__The task__.
The answer must consist solely of the lines from the one with "Click 動画カリキュラム checkmark in プロサポートプラン" through the last line of the data, copied exactly, with no pictures.

__Material shown__.

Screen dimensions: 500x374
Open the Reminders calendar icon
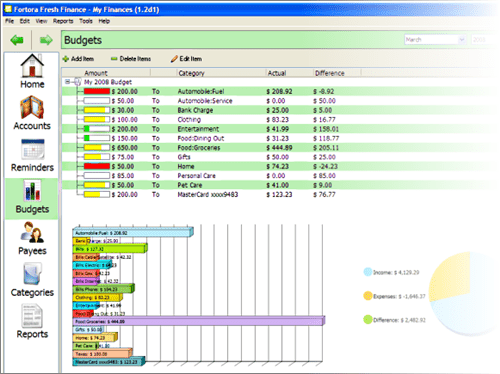[x=32, y=149]
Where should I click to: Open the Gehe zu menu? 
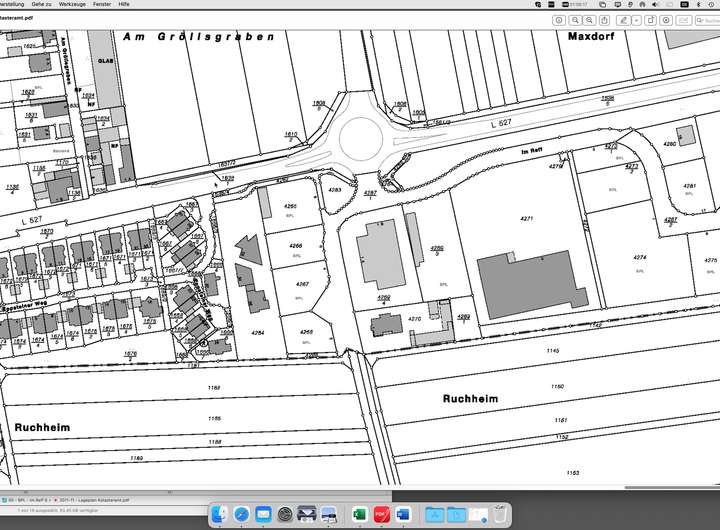pyautogui.click(x=42, y=4)
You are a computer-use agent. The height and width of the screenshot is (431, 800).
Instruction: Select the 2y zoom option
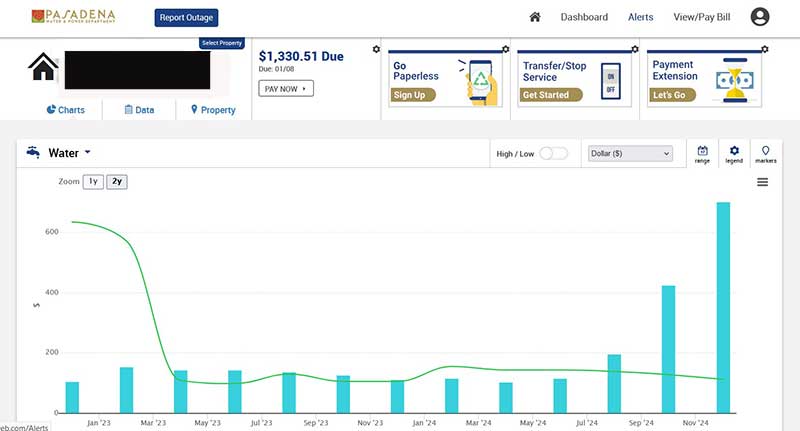[x=117, y=182]
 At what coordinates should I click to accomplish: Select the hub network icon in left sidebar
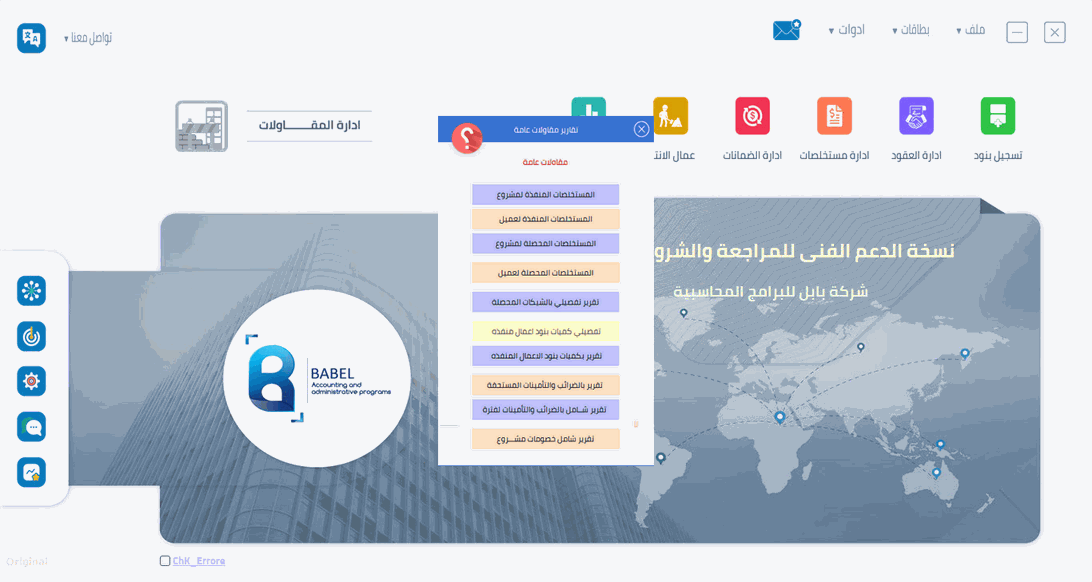coord(31,291)
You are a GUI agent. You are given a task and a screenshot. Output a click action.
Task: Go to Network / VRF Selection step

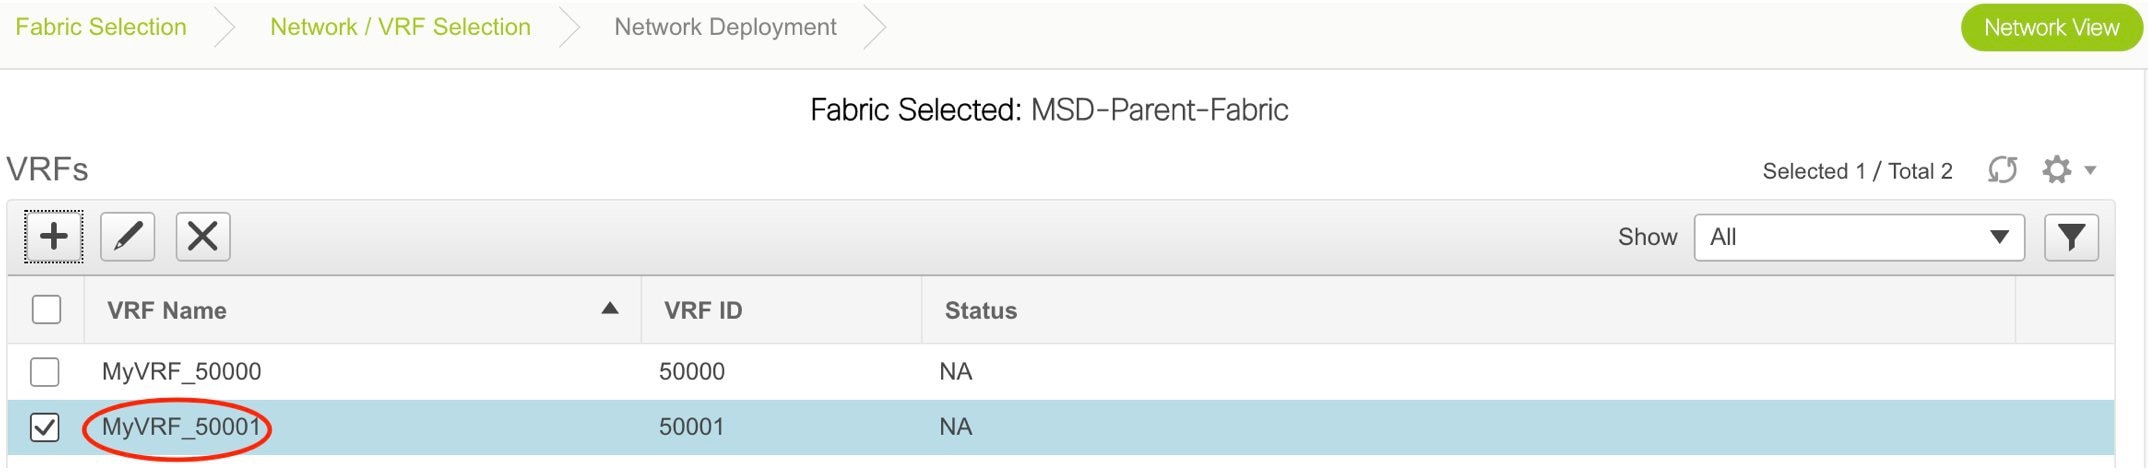(400, 27)
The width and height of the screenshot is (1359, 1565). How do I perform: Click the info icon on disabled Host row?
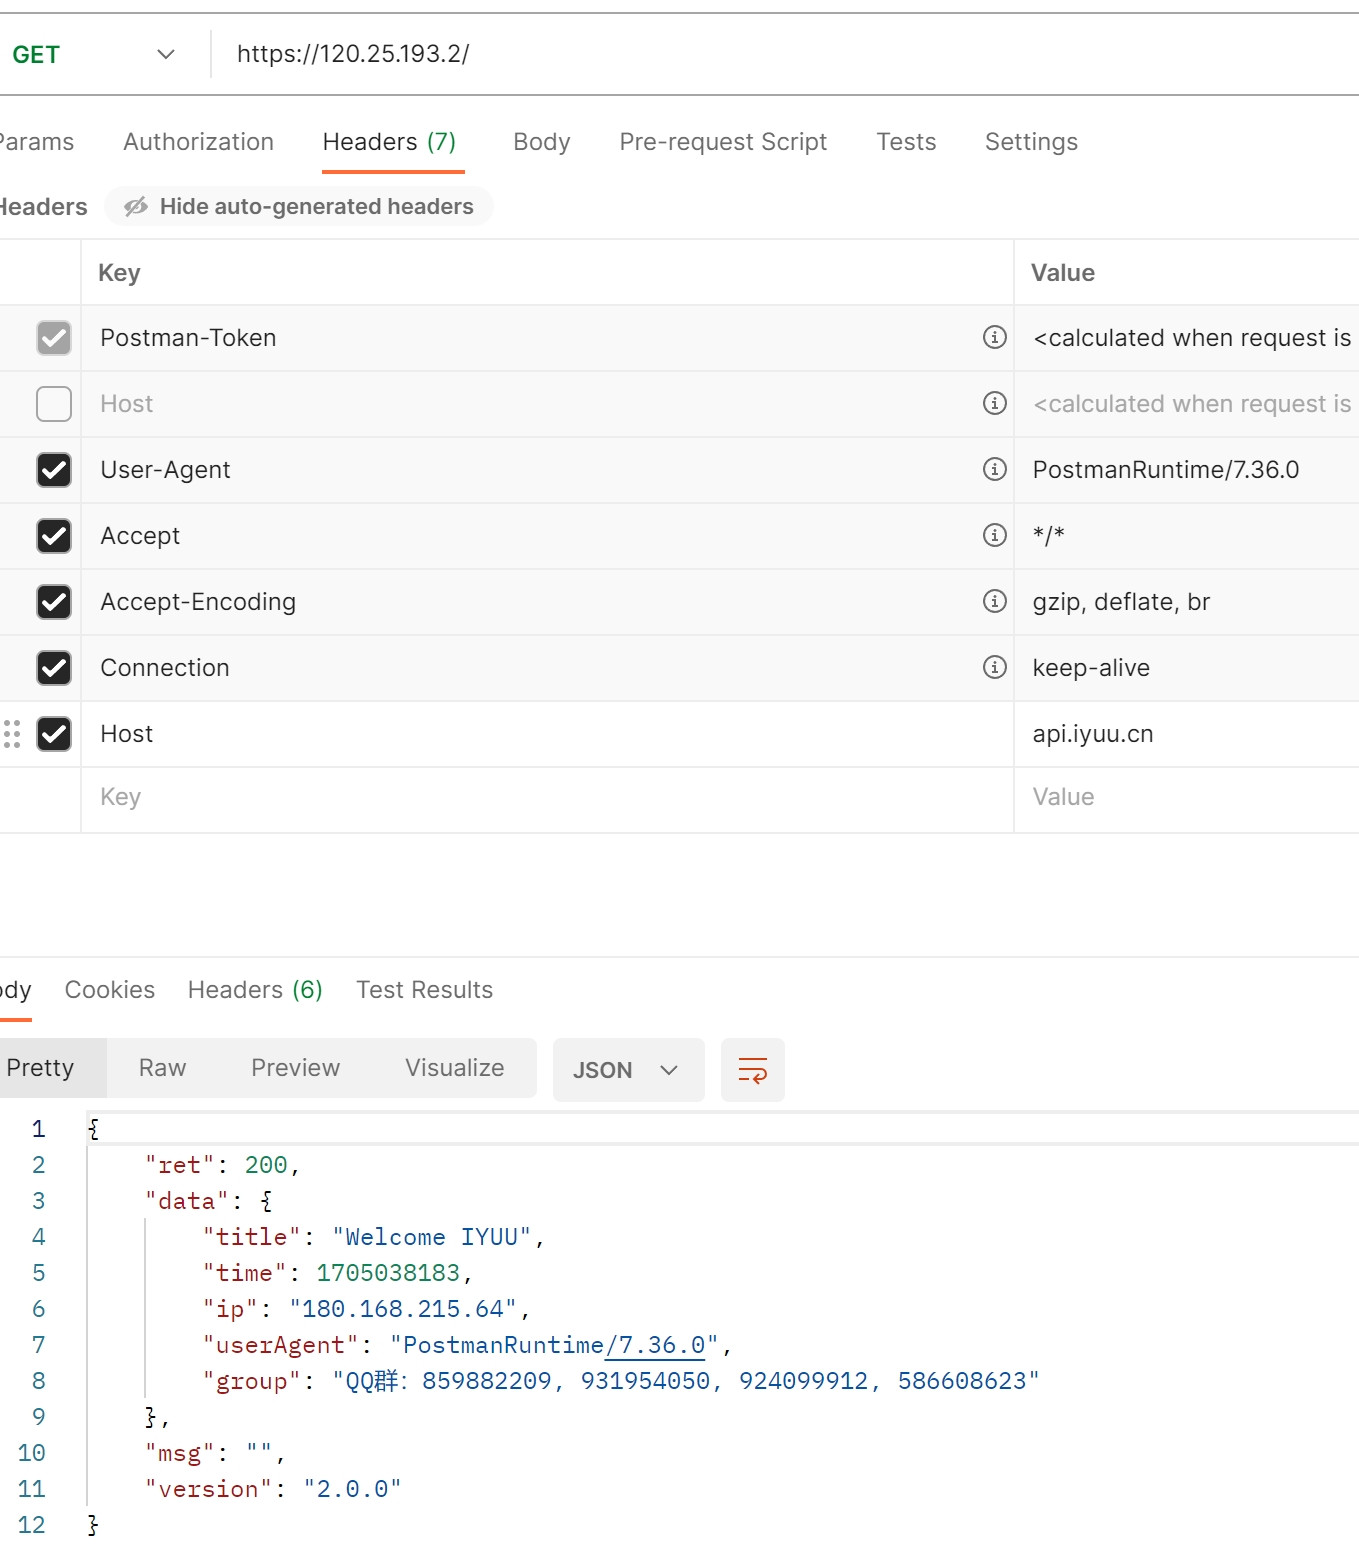pyautogui.click(x=994, y=403)
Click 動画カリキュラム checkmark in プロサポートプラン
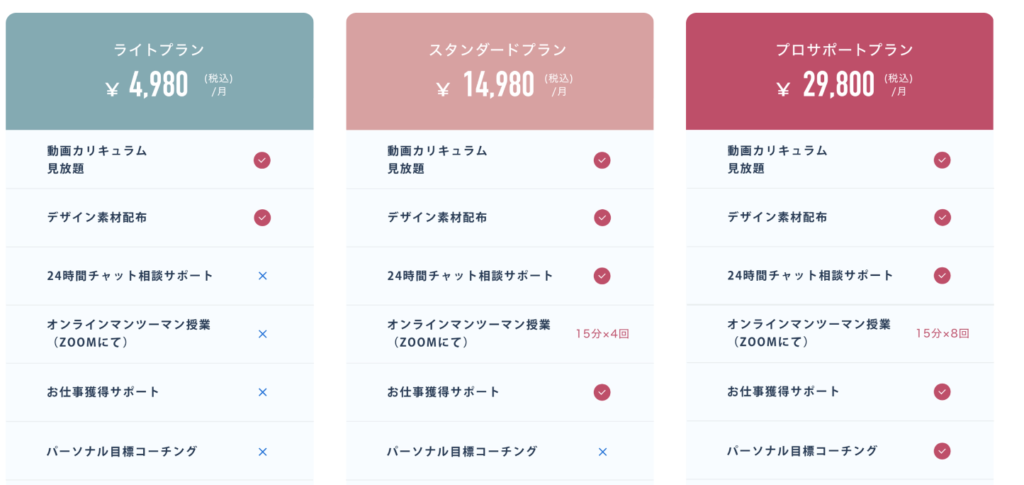Screen dimensions: 1024x485 942,160
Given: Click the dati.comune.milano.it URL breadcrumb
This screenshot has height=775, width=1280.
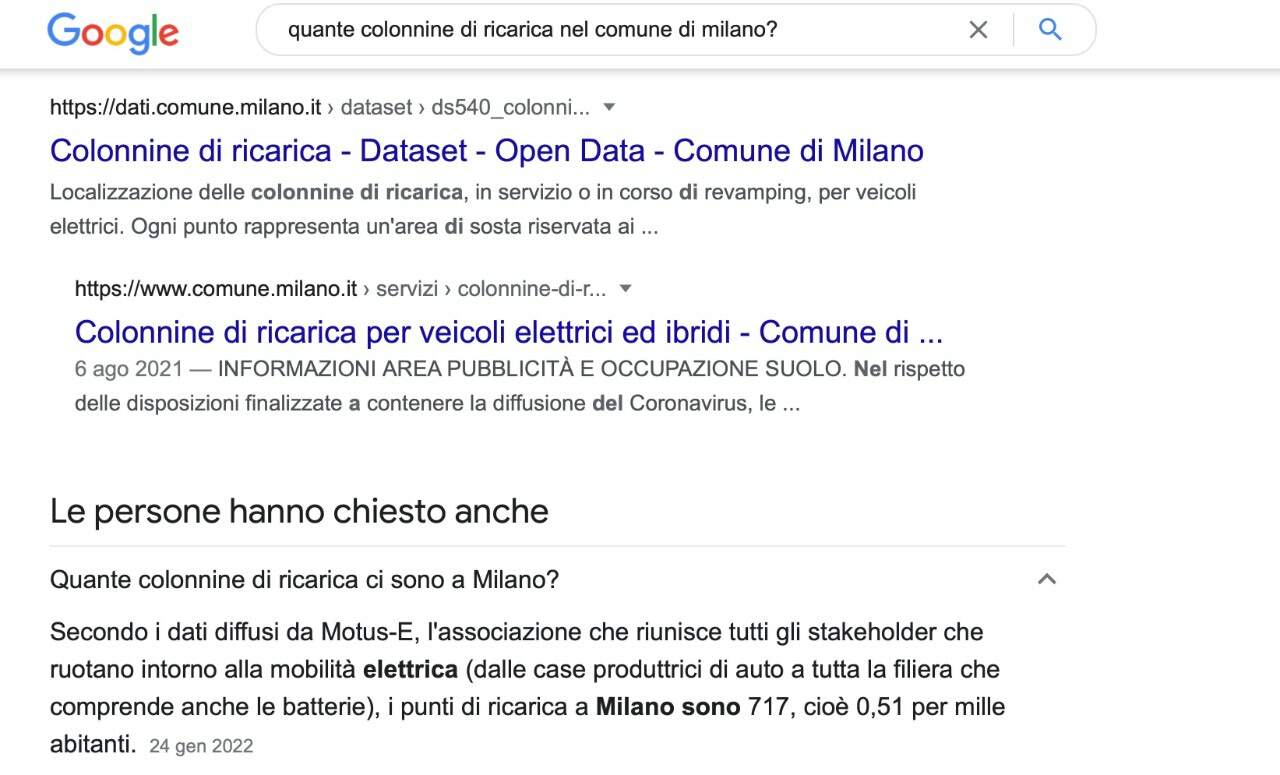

__Response to this exercise__.
Click 動画カリキュラム checkmark in プロサポートプラン
Screen dimensions: 1024x485 942,160
Given: Click the dati.comune.milano.it URL breadcrumb
This screenshot has height=775, width=1280.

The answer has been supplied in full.